# Don't make this mistake



## GaSteve (Apr 28, 2004)

I had several unopened plastic bears that had totally crystallized. I put them in a pot of warm water, but wondered if I should pierce the foam seal under the lid to keep the lids from popping off. I decided against it and went ahead and heated the honey.

No, the tops didn't blow off, but it did push the bottoms out so far that they won't stand up.

I guess I really need to keep all the honey in buckets and bottle as needed. If a bucket crystallizes, the whole bucket can be warmed much easier than individual containers.


----------



## tarheit (Mar 26, 2003)

I've run into the same thing when I wasn't watching the heat and they got to warm (not hot enough to burn the honey though). The pot of warm water also has the problem of ruining the labels as well.

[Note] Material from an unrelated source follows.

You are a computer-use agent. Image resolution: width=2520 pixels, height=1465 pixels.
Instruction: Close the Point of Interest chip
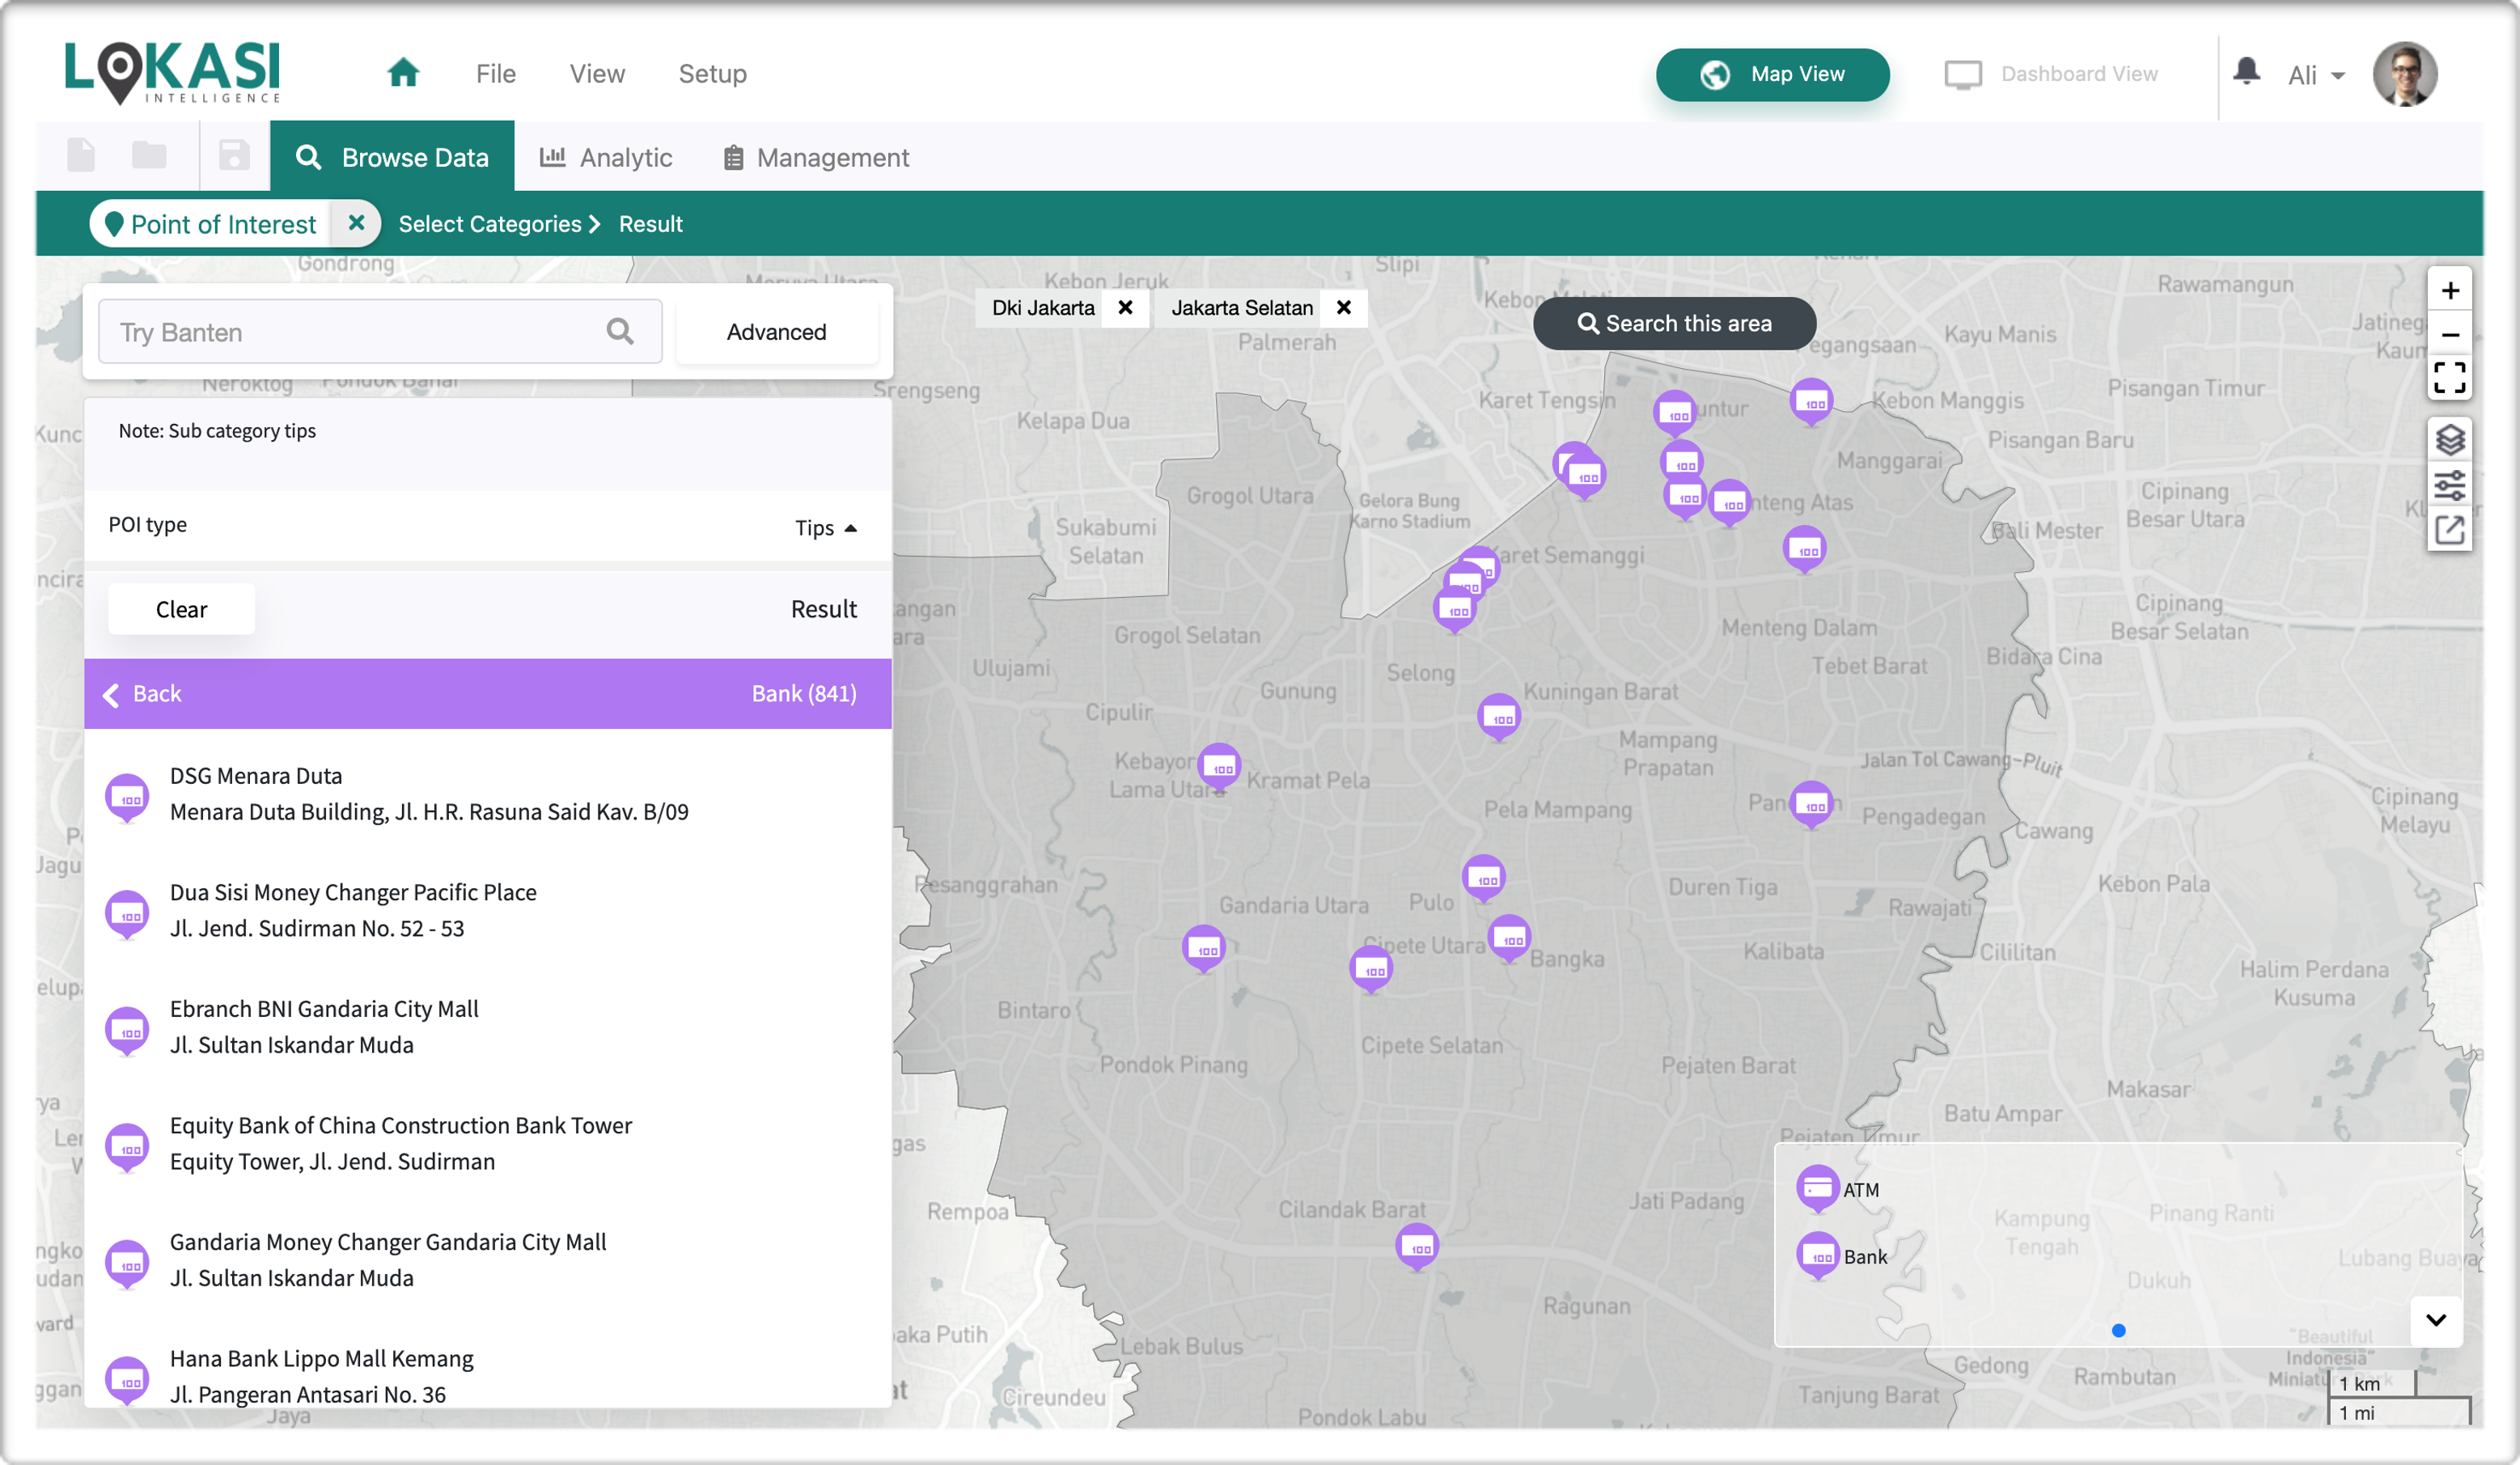(x=356, y=223)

Now for the most part I bottle the honey as needed, but I still get jars that crystalize from time to time. So now I use a hot box or honey warmer which basically is a box with a heat source and thermostat. Controlled, dry heat that prevents bulging honey bears and ruined labels. See www.honeyrunapiaries.com/beekeeping.phtml for a picture of mine.

-Tim


----------



## newbee 101 (May 26, 2004)

I only label as I need them, just in case I have to warm them up.


----------



## Grant (Jun 12, 2004)

I built a wood box to hold two 5-gallon buckets of honey. I heat it by three 100 watt light bulbs and I use a water heater thermostat to limit my upper end heat range to 130 degrees. Absolutely nothing fancy to this arrangement, and all the hardware/electrical is available at home improvement stores.

Along side the buckets, I have room to set crystalized bottles and bears.

I found that if I merely loosen the plastic flip caps on my bears, about a half turn or so, this is sufficient to allow any expansion. I remove the bears and allow them to cool to room temperature before screwing the lids down tight. No damage is done to the bear or the label.

This box has worked so well, with one light bulb I can reliquify jars of cut comb honey with harely any damage to the wax comb.

Grant
Jackson, MO


----------



## nursebee (Sep 29, 2003)

I read somewhere that different plastics have different temperature tolerances. I do not think the bee suppliers publish this info, it likely came directly from a manufacturer.


----------